---
title: "Data Cleaning"
format:
    html: 
        code-fold: true
execute:
    warning: false
---


{{< include overview.qmd >}} 

# Code 

Code for this webpage can be found [here.](https://github.com/dsan-5000/project-dcorc7/blob/main/technical-details/data-cleaning/main.ipynb)

## Importing Python Libraries

The first step in the data cleaning process is to import the appropriate Python libaries. The Python packages that I imported, as well as the reasons for importing them, are as follows:
  
- **pandas:** To work with and store retrieved data into pandas dataframes

- **numpy:** To use the np.nan method in adding NA values when necessary

- **string:** To use punctuation method and enable the removal of built-in punctuation symbols in string values with ease

- **sklearn:** To import a specific list of stopwords with ENGLISH_STOP_WORDS that will be removed from all string values

In [35]:
import pandas as pd
import numpy as np
import string
from sklearn.feature_extraction.text import ENGLISH_STOP_WORDS

### Loading Raw Data CSV

To begin, I loaded the raw movie data csv into a Pandas dataframe.

In [36]:
movies_df = pd.read_csv("../../data/raw-data/movies.csv")
raw_movies_df = pd.read_csv("../../data/raw-data/movies.csv")

## Removing Unwanted Rows

Movies within the TV Movie, Adventure, Animation, Family, and History genres wre now removed.
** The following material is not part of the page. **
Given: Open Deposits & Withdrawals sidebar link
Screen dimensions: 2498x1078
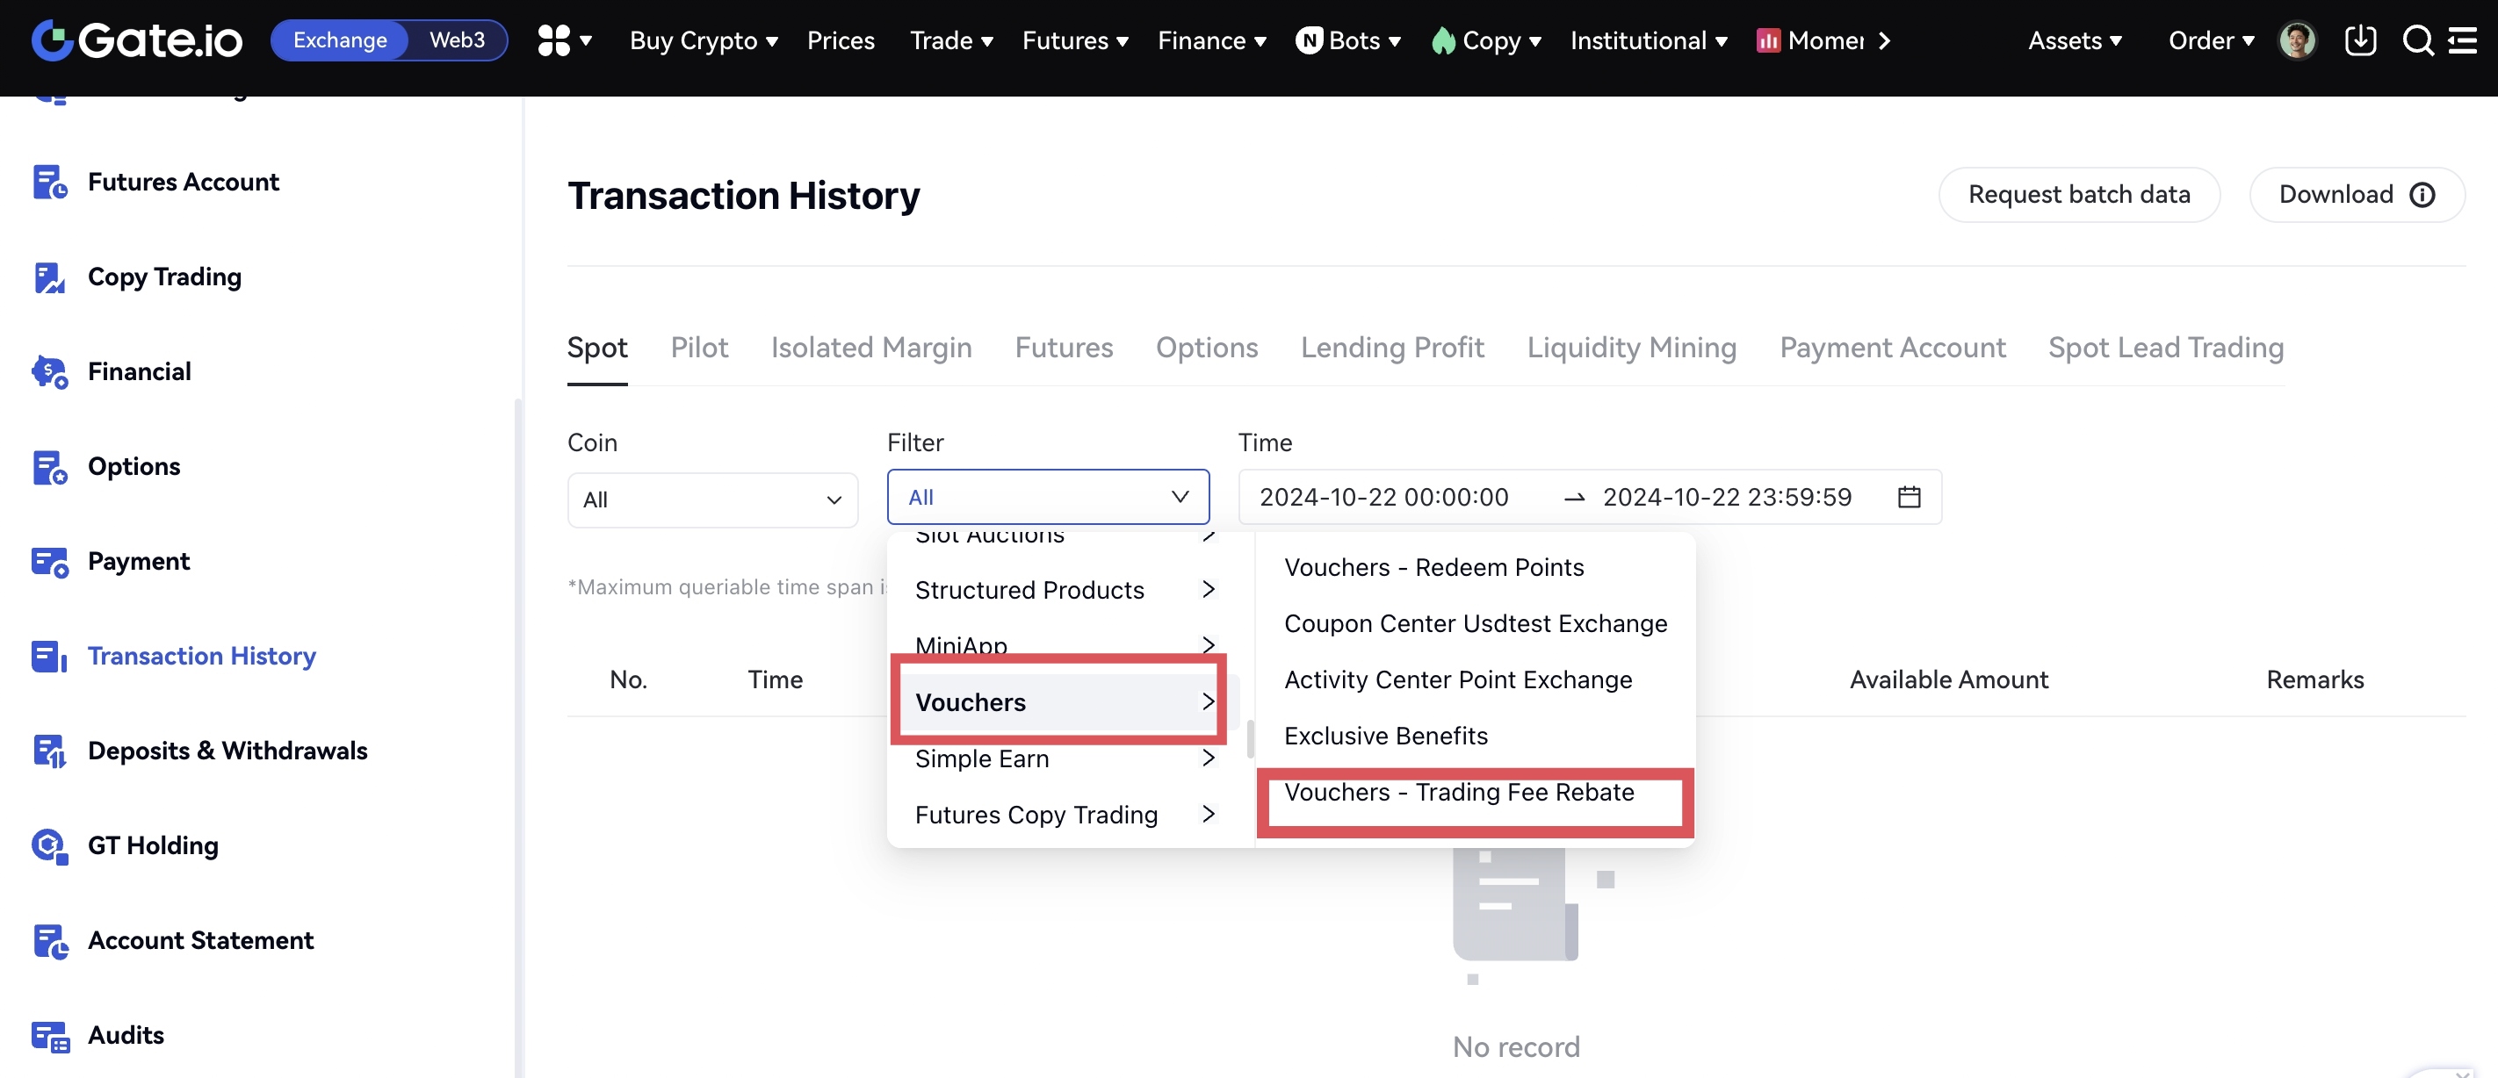Looking at the screenshot, I should 227,750.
Movies within these genres have been removed because they have either been deemed too similar to movies in other genres (Action vs Adventure) or they have no common theme (Animation). For example, the movies "Monster House" and "Meet the Robinsons" have vastly different plots. 

In [37]:
# Drop specified movie genres
movies_df = movies_df[~movies_df["Genre"].isin(["TV Movie", "Adventure", "Animation", "Family", "History", "Western", "Documentary"])] 
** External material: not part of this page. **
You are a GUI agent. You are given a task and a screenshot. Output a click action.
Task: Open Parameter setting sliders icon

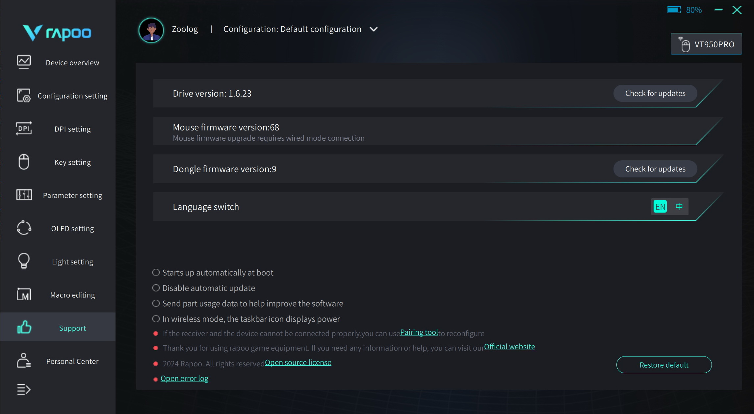(24, 195)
## Drop Appropriate Values

Next, I have dropped all null values, duplicated movie titles within separate genres, and movies with tv ratings. I dropped all null values, because null values anywhere will interfere with the machine learning models and Exploratory Data Analysis steps. In addition, if a movie does not have a valid overview, then it is incompatiable with my project.

I dropped repeated movies in an interesting way. Because the APIs searched movies by genre and ordered by highest ot lowest revenue and I only assigned one genre per movie, there will inevitably be repeated movies with different asssigned genres. To keep just one movie in these repeated sets and to keep the distribution of genres relatively equal, I randomized the order of the movies and kept the title that occurred first out of the movie repeats.

The last removal I performed was for rows with tv ratings. I dropped these values because I only want to focus on movies, not tv shows.

In [38]:
# Drop rows with NA values
#movies_df = movies_df.dropna(subset = ["Overview"])
movies_df = movies_df.dropna()

# Drop duplicate movies  
print(f"Duplicate Movie Count: {movies_df["Title"].duplicated().sum()}")  

movies_df = movies_df.sample(frac = 1, random_state = 123).reset_index(drop = True)
movies_df = movies_df.drop_duplicates(subset = "Title", keep = "first")

# Drop movies with tv rating
movies_df = movies_df[~movies_df["Age_Rating"].isin(["TV-MA", "TV-PG", "Approved", "Unrated", "TV-14", "TV-Y7", "TV-G"])]

Duplicate Movie Count: 1270


## Ensure Equal Distribution of Movies in Each Genre 

To avoid bias in some of the machine learning models, I wanted to ensure that each genre is equally represented in the dataset. To accomplish this, I set a target value of movies, looped through movies in each genre, sampled movies in genres in which the target value was exceeded, and removed movies not appearing within the random sample. After performing this method, each genre either contained 150 or just under 150 movies.

In [39]:
# Ensure an equal distribution of movies per genre
target_count = 150
genres = movies_df["Genre"].unique().tolist()

for genre in genres:
    # If there are more movies in the genre than the target number, then sample the movies and remove them
    genre_df = movies_df[movies_df["Genre"] == genre]
    if len(genre_df) > target_count:
        # Sample movies of the specified genre
        genre_df = genre_df.sample(n = target_count, random_state = 2024)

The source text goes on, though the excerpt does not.